The student organizations seem committed to a fight to the end.  That would be a mistake.  People will eventually begin to drift away.  Even back in May, students at the CEGEP à l’Outaouais voted to go back to classes. The organizations need to have as plan to end the strike.  They have rung some concessions from Charest, extending the planned increases in tuition over seven years rather than five, increasing student loans and bursaries, etc.  Any movement needs to have gains in order to keep morale up for the longer struggle.  These concessions, along with the fact that they drove the Minister of Education Lise Beauchamp from government, should be the basis for declaring a partial victory.  Then the student organizations need to consolidate their movement for the long haul and look forward to future actions.  The alternative can only be defeat, bitterness, and disillusionment. 

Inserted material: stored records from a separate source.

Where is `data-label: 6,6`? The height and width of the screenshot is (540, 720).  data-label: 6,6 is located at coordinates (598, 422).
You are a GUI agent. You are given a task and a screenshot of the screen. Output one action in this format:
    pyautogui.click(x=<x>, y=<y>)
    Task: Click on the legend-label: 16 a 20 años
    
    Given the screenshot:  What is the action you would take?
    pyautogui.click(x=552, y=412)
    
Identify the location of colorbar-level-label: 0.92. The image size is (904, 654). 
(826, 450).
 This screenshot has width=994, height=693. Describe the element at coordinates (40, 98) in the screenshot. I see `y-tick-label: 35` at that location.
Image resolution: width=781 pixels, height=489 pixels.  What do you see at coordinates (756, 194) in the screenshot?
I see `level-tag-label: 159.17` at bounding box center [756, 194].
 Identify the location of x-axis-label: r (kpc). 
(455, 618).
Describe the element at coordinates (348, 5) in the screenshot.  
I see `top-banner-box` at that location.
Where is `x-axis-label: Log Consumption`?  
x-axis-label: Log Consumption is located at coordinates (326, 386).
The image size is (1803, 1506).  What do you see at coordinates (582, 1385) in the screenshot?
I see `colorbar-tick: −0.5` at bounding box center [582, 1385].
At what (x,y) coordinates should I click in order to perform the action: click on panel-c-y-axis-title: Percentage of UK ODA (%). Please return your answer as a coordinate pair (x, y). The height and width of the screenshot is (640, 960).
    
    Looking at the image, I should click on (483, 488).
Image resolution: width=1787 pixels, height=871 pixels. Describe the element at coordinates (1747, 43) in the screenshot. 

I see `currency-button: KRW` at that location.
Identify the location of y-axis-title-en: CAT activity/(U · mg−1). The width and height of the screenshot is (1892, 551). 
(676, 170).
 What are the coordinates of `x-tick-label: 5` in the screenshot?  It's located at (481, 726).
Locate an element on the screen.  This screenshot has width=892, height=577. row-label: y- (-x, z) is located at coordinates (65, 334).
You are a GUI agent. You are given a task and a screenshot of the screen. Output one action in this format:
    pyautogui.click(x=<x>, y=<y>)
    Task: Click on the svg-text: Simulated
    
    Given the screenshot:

At this writing, Charest is expected to call an election on August 1, for September.  On the issue of the tuition battle, most Quebeckers support him, but there are other issues at play, such as government corruption involving the construction industry.  At least a couple of the student groups are planning to meet the challenge of the election by campaigning against Charest’s Liberals in ten ridings where they are thought to be vulnerable.  The Parti Québécois has supported the students, as has Québec Solidaire, a separatist party further to the left which has one seat in the National Assembly.  Since well fewer than half of young Quebeckers voted in the last election, a campaign successful in getting them to vote could be a game-changer.

On the other hand, one has to reckon with fatigue.  As noted, most students with a full load at school also work part-time.  School itself may be more demanding at this point, what with making up for time lost during the strike.

Can they pull off the election ploy?  Can the student organizations form a permanent collaboration for future action? Can they decide on a common back-to-school strategy?  These are the key questions facing the movement.